_Tujuan Latihan_.
Apa inti teks tentang Surah Al-Bayyinah ayat 5? Jawab dalam dua kalimat.

Ilustrasi Surah Al-Bayyinah Ayat 5
Dalam lautan ayat-ayat Al-Qur'an yang penuh hikmah, Surah Al-Bayyinah memegang peranan penting sebagai penegas tentang hakikat keimanan dan konsekuensinya. Surah yang memiliki arti "Orang-orang yang (menerima kitab)" ini, secara lugas menyampaikan pesan tentang perbedaan nasib antara orang yang beriman dan beramal saleh dengan mereka yang kufur. Di antara ayat-ayatnya yang menyejukkan jiwa dan mencerahkan akal, ayat kelima dari surah ini memberikan penekanan krusial mengenai tujuan utama dari diturunkannya risalah ilahi.
وَمَآ أُمِرُوٓا إِلَّا لِيَعْبُدُوا۟ ٱللَّهَ مُخْلِصِينَ لَهُ ٱلدِّينَ حُنَفَآءَ وَيُقِيمُوا۟ ٱلصَّلَوٰةَ وَيُؤْتُوا۟ ٱلزَّكَوٰةَ ۚ وَذَٰلِكَ دِينُ ٱلْقَيِّمَةِ ۗ
Padahal mereka tidak disuruh kecuali untuk menyembah Allah dengan memurnikan ketaatan kepada-Nya semata-mata karena (menjalankan) agama, dan (juga) agar mereka melaksanakan shalat dan menunaikan zakat; dan demikian itulah agama yang lurus.

_Data yang Diberikan_.
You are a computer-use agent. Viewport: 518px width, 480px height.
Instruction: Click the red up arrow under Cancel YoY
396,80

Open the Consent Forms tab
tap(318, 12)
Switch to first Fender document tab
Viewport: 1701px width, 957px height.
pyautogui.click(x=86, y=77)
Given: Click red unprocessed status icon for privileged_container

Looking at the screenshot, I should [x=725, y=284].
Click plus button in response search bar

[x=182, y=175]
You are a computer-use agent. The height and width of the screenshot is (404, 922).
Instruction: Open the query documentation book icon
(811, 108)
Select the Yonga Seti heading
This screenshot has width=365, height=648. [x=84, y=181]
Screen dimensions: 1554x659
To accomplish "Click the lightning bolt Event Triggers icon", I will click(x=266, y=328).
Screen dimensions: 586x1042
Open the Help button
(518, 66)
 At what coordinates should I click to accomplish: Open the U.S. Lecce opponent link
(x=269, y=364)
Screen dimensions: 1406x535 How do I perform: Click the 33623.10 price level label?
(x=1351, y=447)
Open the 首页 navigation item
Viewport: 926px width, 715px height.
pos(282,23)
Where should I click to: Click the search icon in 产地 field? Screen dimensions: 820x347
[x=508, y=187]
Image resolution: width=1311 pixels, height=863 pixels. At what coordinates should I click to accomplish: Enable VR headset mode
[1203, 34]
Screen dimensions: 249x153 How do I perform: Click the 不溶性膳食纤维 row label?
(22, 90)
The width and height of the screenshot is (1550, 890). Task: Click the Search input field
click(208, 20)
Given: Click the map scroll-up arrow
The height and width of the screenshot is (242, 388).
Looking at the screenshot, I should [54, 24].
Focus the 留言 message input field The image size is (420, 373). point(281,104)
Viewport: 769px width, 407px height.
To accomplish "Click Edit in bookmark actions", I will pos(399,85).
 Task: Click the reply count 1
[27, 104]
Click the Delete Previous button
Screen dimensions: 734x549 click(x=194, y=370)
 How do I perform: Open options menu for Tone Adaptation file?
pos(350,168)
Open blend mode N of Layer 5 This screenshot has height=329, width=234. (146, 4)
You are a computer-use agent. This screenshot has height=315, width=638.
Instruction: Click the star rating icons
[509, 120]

_Jawaban Tugas_.
Surah Al-Bayyinah, yang berarti "Orang-orang yang (menerima kitab)", menegaskan hakikat keimanan dan perbedaan nasib antara orang beriman yang beramal saleh dengan mereka yang kufur. Ayat kelimanya menekankan tujuan utama risalah ilahi: yang diperintahkan hanyalah menyembah Allah dengan memurnikan ketaatan kepada-Nya, melaksanakan shalat, dan menunaikan zakat, dan itulah agama yang lurus.